**TASK TO COMPLETE**
Word for word, print the entries that follow.

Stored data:
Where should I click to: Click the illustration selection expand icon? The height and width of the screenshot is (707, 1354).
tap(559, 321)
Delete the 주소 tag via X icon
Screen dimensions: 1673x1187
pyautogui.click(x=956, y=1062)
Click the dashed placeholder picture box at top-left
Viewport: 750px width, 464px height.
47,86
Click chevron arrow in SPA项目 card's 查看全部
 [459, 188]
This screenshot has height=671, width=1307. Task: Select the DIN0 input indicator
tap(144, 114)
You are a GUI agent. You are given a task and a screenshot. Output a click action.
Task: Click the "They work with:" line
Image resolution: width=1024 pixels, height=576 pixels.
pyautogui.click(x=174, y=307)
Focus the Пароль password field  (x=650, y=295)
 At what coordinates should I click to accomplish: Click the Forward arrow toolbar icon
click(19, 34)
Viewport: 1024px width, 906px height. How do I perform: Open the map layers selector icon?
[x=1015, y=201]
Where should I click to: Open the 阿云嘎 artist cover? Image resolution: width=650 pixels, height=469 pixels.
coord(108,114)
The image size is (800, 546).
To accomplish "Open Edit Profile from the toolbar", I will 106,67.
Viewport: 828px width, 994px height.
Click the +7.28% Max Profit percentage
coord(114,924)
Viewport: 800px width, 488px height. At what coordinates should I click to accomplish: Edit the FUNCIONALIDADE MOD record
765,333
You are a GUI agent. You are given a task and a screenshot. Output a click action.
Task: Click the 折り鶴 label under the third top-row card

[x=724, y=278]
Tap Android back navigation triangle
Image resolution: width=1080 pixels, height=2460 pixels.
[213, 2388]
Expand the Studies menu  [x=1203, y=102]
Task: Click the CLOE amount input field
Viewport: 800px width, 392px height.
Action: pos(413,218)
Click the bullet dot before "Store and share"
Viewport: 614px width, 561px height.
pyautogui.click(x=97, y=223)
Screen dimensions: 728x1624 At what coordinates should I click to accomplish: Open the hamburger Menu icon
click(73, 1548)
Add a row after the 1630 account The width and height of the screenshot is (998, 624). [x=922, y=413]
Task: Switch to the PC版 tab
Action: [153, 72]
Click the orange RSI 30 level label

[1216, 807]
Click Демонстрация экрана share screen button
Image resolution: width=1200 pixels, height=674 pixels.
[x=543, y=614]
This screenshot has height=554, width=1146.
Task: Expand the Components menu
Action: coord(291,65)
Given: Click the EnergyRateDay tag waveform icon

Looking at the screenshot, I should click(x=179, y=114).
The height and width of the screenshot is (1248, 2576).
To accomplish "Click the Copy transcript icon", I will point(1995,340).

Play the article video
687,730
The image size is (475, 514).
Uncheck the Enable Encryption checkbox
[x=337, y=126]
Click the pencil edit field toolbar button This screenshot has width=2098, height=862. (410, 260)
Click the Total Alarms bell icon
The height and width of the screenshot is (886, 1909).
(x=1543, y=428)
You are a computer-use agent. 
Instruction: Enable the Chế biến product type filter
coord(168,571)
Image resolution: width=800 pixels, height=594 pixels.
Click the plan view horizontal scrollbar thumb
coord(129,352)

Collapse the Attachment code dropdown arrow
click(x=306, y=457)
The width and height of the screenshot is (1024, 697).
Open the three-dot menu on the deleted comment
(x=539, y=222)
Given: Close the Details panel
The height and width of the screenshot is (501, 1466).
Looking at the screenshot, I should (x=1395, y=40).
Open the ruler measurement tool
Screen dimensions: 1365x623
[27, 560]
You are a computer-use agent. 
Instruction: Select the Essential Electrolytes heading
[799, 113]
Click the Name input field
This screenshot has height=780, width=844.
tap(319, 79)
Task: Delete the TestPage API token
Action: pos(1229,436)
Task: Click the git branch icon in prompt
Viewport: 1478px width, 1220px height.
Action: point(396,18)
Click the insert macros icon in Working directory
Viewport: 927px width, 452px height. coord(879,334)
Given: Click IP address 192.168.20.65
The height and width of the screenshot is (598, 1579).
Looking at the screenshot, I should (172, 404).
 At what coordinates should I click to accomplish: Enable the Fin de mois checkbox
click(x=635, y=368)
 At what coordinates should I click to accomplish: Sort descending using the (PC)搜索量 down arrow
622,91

**RESPONSE TO THE TASK**
Where should I click to: Click the illustration selection expand icon? The height and width of the screenshot is (707, 1354).
tap(559, 321)
Delete the 주소 tag via X icon
Screen dimensions: 1673x1187
pyautogui.click(x=956, y=1062)
Click the dashed placeholder picture box at top-left
Viewport: 750px width, 464px height.
47,86
Click chevron arrow in SPA项目 card's 查看全部
 [459, 188]
This screenshot has height=671, width=1307. Task: Select the DIN0 input indicator
tap(144, 114)
You are a GUI agent. You are given a task and a screenshot. Output a click action.
Task: Click the "They work with:" line
Image resolution: width=1024 pixels, height=576 pixels.
pyautogui.click(x=174, y=307)
Focus the Пароль password field  (x=650, y=295)
 At what coordinates should I click to accomplish: Click the Forward arrow toolbar icon
click(19, 34)
Viewport: 1024px width, 906px height. How do I perform: Open the map layers selector icon?
[x=1015, y=201]
Where should I click to: Open the 阿云嘎 artist cover? Image resolution: width=650 pixels, height=469 pixels.
coord(108,114)
The image size is (800, 546).
To accomplish "Open Edit Profile from the toolbar", I will 106,67.
Viewport: 828px width, 994px height.
Click the +7.28% Max Profit percentage
coord(114,924)
Viewport: 800px width, 488px height. At what coordinates should I click to accomplish: Edit the FUNCIONALIDADE MOD record
765,333
You are a GUI agent. You are given a task and a screenshot. Output a click action.
Task: Click the 折り鶴 label under the third top-row card

[x=724, y=278]
Tap Android back navigation triangle
Image resolution: width=1080 pixels, height=2460 pixels.
[213, 2388]
Expand the Studies menu  [x=1203, y=102]
Task: Click the CLOE amount input field
Viewport: 800px width, 392px height.
Action: pos(413,218)
Click the bullet dot before "Store and share"
Viewport: 614px width, 561px height.
pyautogui.click(x=97, y=223)
Screen dimensions: 728x1624 At what coordinates should I click to accomplish: Open the hamburger Menu icon
click(73, 1548)
Add a row after the 1630 account The width and height of the screenshot is (998, 624). [x=922, y=413]
Task: Switch to the PC版 tab
Action: [153, 72]
Click the orange RSI 30 level label

[1216, 807]
Click Демонстрация экрана share screen button
Image resolution: width=1200 pixels, height=674 pixels.
[x=543, y=614]
This screenshot has height=554, width=1146.
Task: Expand the Components menu
Action: coord(291,65)
Given: Click the EnergyRateDay tag waveform icon

Looking at the screenshot, I should click(x=179, y=114).
The height and width of the screenshot is (1248, 2576).
To accomplish "Click the Copy transcript icon", I will point(1995,340).

Play the article video
687,730
The image size is (475, 514).
Uncheck the Enable Encryption checkbox
[x=337, y=126]
Click the pencil edit field toolbar button This screenshot has width=2098, height=862. (410, 260)
Click the Total Alarms bell icon
The height and width of the screenshot is (886, 1909).
(x=1543, y=428)
You are a computer-use agent. 
Instruction: Enable the Chế biến product type filter
coord(168,571)
Image resolution: width=800 pixels, height=594 pixels.
Click the plan view horizontal scrollbar thumb
coord(129,352)

Collapse the Attachment code dropdown arrow
click(x=306, y=457)
The width and height of the screenshot is (1024, 697).
Open the three-dot menu on the deleted comment
(x=539, y=222)
Given: Close the Details panel
The height and width of the screenshot is (501, 1466).
Looking at the screenshot, I should (x=1395, y=40).
Open the ruler measurement tool
Screen dimensions: 1365x623
[27, 560]
You are a computer-use agent. 
Instruction: Select the Essential Electrolytes heading
[799, 113]
Click the Name input field
This screenshot has height=780, width=844.
tap(319, 79)
Task: Delete the TestPage API token
Action: pos(1229,436)
Task: Click the git branch icon in prompt
Viewport: 1478px width, 1220px height.
Action: point(396,18)
Click the insert macros icon in Working directory
Viewport: 927px width, 452px height. coord(879,334)
Given: Click IP address 192.168.20.65
The height and width of the screenshot is (598, 1579).
Looking at the screenshot, I should (172, 404).
 At what coordinates should I click to accomplish: Enable the Fin de mois checkbox
click(x=635, y=368)
 At what coordinates should I click to accomplish: Sort descending using the (PC)搜索量 down arrow
622,91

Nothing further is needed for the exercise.